> **Source extract**
*-*-*
- Directed by: Alo Sircar
- Written by: Story Ashapoorna Devi Screenplay Pronab Roy Sachin Bhowmik Abrar Alvi (dialogues)
- Based on: Agni Pariksha by Asha Purna Devi
- Produced by: Uttam Kumar
- Starring: Uttam Kumar Vyjayanthimala Rajendra Nath Shashikala Tarun Bose Veena
- Cinematography: Kanai Dey
- Edited by: V.K.Naik Madan Gupte
- Music by: Shankar Jaikishan
- Distributed by: Our Movies
- Release date: 1 January 1967 (India);
- Running time: 142 minutes
- Country: India
- Language: Hindi

= Chhoti Si Mulaqat =

1967 film by Alo Sircar

Chhoti Si Mulaqat (English: A Brief Interaction) is a 1967 Indian Hindi-language romantic drama film directed by Alo Sarkar starring Uttam Kumar and Vyjayanthimala. It's a remake of 1954 Bengali film Agni Pariksha directed by Agradoot (Note: The pen name of a group of Indian film technicians in Bengali cinema signing collectively as director.) which was an adaption of Asha Purna Devi's novel of the same name.

==Plot==
Rupa goes on a trip with her grandmother to the village where they meet the ailing Rai Saheb, a wealthy old gentleman. Rai Saheb has a grandson, Rajju, whom Rai Saheb and Rupa's grandfather had long ago decided would someday be married to Rupa. Rai Saheb uses emotional blackmail to persuade Rupa's grandmother to agree to an engagement between Rupa and Rajju. But then Rai Saheb has a heart attack and on his deathbed, he insists that Rupa and Rajju be married immediately. Both the children are underage and do not know nor understand that they have been married. Rupa's mother, back at home discovers the truth and vows to wipe out every single memory of Rupa ever being married. Years later, Rupa has now grown up to be a lovely young lady and is in love with Ashok. Rupa introduces Ashok to her mother, who approves of him, and plans are set to marry them. Then, Roopa finds out that she was married when she was young. This creates a conflict within her. Others too find out and all of a sudden Roopa is ostracized. To add menace to the situation, Rupa's cousin Sonia plots to separate Ashok from her. Finally, she returns to her in-laws' place, only to find that her childhood husband is none other than Ashok.
*-*-*
> **Information given**
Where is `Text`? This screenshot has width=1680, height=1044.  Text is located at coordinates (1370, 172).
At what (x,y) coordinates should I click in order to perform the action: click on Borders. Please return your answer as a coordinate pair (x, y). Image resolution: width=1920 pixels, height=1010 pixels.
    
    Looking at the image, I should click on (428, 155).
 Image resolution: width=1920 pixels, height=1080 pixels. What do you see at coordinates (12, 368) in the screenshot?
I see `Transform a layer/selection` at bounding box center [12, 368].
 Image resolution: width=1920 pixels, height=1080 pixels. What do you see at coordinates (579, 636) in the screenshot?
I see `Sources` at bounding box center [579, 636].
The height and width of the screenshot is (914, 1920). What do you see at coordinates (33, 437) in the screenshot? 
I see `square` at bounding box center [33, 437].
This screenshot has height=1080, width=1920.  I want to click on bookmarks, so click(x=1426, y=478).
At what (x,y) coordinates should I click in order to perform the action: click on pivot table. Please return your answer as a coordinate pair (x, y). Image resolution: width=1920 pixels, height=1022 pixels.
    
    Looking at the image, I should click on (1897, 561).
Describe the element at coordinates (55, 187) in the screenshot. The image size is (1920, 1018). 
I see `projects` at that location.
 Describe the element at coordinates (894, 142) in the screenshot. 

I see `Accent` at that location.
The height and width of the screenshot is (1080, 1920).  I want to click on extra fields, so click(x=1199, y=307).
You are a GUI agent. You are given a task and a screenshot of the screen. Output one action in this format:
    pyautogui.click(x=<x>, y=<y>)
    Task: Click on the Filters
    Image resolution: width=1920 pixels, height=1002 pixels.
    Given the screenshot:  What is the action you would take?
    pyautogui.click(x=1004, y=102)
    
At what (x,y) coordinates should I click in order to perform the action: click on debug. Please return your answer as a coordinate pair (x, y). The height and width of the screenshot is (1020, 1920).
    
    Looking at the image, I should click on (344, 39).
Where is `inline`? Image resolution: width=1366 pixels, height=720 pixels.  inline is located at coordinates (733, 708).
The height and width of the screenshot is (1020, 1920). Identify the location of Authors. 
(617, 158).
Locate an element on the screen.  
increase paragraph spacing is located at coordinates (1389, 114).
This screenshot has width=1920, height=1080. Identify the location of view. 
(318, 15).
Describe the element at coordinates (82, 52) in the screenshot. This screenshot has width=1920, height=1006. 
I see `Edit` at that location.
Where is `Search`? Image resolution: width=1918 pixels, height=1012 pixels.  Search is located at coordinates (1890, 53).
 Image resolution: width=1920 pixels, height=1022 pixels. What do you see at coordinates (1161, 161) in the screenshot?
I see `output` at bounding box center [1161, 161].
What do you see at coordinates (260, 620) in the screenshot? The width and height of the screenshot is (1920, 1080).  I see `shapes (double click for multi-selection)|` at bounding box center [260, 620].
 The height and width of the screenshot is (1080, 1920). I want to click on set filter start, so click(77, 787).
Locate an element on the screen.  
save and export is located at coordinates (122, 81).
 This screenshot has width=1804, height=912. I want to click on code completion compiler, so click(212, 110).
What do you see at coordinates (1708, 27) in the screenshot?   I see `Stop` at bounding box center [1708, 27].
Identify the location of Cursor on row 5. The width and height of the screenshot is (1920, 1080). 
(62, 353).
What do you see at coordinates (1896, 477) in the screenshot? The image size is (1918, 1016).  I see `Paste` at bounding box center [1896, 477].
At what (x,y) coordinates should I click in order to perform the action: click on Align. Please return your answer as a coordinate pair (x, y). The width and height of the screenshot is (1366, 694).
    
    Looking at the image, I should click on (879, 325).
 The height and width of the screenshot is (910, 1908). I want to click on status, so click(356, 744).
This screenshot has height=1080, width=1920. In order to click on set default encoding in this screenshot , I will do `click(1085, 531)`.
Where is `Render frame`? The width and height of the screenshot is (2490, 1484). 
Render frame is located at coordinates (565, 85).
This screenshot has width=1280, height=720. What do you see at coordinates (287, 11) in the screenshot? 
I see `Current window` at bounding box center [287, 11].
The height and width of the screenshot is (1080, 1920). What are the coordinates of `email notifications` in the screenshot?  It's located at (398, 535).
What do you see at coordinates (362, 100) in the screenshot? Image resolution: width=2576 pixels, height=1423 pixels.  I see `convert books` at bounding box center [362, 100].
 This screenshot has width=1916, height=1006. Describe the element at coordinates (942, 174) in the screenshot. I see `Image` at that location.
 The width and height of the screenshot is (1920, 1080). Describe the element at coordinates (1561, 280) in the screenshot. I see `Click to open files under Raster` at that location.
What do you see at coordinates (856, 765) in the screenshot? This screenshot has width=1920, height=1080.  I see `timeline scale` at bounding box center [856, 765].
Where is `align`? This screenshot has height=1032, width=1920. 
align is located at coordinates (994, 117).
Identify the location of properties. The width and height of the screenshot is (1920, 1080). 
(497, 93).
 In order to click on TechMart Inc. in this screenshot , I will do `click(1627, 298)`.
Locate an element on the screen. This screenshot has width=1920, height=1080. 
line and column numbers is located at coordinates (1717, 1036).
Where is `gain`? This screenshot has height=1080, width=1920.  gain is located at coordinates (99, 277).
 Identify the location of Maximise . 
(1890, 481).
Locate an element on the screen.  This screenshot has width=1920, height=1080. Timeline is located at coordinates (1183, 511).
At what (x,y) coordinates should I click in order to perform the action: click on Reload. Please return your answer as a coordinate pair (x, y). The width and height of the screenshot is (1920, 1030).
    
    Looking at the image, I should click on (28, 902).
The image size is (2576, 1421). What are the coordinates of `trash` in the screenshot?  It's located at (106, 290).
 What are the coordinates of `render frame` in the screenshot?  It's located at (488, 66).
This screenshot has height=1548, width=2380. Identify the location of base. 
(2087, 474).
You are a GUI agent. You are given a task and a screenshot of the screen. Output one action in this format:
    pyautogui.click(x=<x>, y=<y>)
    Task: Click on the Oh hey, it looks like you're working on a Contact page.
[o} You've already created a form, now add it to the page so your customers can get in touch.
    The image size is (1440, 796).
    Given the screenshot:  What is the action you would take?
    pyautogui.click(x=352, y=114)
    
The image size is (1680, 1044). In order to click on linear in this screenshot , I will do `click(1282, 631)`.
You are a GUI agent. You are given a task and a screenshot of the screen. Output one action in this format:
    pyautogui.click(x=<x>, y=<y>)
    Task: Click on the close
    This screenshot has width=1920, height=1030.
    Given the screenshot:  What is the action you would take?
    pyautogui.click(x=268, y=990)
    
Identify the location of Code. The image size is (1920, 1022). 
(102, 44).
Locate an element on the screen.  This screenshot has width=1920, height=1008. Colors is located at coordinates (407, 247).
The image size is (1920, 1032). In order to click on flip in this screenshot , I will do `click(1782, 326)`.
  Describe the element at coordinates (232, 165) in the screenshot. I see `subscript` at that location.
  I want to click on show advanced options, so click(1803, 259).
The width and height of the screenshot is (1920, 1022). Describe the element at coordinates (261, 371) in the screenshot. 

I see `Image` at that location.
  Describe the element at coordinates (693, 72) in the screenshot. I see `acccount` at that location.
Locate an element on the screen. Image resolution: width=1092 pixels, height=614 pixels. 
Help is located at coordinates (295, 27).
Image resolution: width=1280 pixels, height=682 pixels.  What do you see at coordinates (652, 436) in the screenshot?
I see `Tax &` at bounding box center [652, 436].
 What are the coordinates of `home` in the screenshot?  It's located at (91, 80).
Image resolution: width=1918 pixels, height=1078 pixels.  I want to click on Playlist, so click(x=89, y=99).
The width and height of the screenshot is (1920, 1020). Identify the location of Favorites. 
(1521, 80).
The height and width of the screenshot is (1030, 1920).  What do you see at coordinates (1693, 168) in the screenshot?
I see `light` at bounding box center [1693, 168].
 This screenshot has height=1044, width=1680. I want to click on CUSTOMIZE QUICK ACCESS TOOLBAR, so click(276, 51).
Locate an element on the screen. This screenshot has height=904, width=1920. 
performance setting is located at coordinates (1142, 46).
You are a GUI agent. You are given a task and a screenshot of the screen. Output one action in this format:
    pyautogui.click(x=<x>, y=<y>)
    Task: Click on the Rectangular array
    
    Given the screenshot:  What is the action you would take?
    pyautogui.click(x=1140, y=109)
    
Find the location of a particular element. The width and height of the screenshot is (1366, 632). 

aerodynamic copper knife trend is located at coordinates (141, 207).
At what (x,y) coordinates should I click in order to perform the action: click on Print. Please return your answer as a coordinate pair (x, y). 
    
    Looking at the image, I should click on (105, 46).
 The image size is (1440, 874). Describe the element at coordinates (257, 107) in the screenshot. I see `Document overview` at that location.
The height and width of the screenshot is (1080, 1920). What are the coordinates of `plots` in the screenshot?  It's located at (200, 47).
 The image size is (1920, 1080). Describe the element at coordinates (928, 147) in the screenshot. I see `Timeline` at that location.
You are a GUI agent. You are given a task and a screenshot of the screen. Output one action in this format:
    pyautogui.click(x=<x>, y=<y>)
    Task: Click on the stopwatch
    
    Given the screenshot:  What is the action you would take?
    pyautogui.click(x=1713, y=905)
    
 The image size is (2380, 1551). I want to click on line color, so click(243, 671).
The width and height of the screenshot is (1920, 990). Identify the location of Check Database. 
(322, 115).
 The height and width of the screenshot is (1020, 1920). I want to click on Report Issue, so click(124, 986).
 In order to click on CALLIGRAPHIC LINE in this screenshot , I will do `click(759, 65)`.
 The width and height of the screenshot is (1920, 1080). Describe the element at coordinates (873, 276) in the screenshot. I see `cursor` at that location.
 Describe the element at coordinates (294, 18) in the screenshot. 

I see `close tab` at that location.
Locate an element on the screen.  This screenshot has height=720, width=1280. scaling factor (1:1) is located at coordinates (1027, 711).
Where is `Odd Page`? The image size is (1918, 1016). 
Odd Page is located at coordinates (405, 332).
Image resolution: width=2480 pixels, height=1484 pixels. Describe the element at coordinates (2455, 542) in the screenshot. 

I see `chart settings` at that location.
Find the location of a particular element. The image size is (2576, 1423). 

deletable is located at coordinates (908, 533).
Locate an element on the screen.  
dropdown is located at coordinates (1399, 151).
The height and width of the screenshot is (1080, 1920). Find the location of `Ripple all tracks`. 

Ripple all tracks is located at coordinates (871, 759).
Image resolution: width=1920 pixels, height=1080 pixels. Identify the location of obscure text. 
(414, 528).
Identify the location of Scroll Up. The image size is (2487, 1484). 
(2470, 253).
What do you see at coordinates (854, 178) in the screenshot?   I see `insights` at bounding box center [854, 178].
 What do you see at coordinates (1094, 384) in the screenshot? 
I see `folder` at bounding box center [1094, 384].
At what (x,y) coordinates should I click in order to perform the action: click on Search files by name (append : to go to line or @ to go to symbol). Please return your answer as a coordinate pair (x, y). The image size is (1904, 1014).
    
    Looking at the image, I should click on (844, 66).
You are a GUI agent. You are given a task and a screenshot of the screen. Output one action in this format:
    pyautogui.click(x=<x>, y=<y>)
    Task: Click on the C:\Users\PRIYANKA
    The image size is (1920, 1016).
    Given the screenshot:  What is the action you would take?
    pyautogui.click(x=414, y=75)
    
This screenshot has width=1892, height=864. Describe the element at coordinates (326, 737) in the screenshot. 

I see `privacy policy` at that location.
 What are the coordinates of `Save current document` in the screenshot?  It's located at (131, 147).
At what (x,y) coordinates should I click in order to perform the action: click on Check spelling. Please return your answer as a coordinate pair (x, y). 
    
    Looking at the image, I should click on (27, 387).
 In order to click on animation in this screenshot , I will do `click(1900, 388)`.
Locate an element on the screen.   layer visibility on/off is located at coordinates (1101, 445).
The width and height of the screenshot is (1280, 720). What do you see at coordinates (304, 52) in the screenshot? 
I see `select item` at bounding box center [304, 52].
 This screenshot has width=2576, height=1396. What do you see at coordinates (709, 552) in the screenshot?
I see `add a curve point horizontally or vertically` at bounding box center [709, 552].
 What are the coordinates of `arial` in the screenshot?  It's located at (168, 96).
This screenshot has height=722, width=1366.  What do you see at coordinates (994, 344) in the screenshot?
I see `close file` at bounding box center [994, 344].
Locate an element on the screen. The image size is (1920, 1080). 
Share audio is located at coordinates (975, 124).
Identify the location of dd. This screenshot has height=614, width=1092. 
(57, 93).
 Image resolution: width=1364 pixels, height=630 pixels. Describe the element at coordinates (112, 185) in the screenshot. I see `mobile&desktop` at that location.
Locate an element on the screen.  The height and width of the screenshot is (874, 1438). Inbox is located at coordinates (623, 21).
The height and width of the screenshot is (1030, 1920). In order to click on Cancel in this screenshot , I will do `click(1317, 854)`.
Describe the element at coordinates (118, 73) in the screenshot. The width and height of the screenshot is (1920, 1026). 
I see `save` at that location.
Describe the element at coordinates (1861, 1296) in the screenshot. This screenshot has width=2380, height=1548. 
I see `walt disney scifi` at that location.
*-*-*
> **Aim of the exercise**
Transcribe the passage of the film article starting at "Chhoti Si Mulaqat (English: A" and ending at "the same name.", keeping every word and mark as it appears. The items play no part in this work.

> **Complete answer**
Chhoti Si Mulaqat (English: A Brief Interaction) is a 1967 Indian Hindi-language romantic drama film directed by Alo Sarkar starring Uttam Kumar and Vyjayanthimala. It's a remake of 1954 Bengali film Agni Pariksha directed by Agradoot (Note: The pen name of a group of Indian film technicians in Bengali cinema signing collectively as director.) which was an adaption of Asha Purna Devi's novel of the same name.